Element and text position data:
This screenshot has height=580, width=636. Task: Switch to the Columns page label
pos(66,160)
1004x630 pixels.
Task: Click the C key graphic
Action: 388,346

:: Task to carry out ::
Update the records by replacing "Columns" with "Rows", leaving everything else unchanged.

:: Correct result ::
This screenshot has height=580, width=636. Task: Switch to the Rows page label
pos(66,160)
1004x630 pixels.
Task: Click the C key graphic
Action: 388,346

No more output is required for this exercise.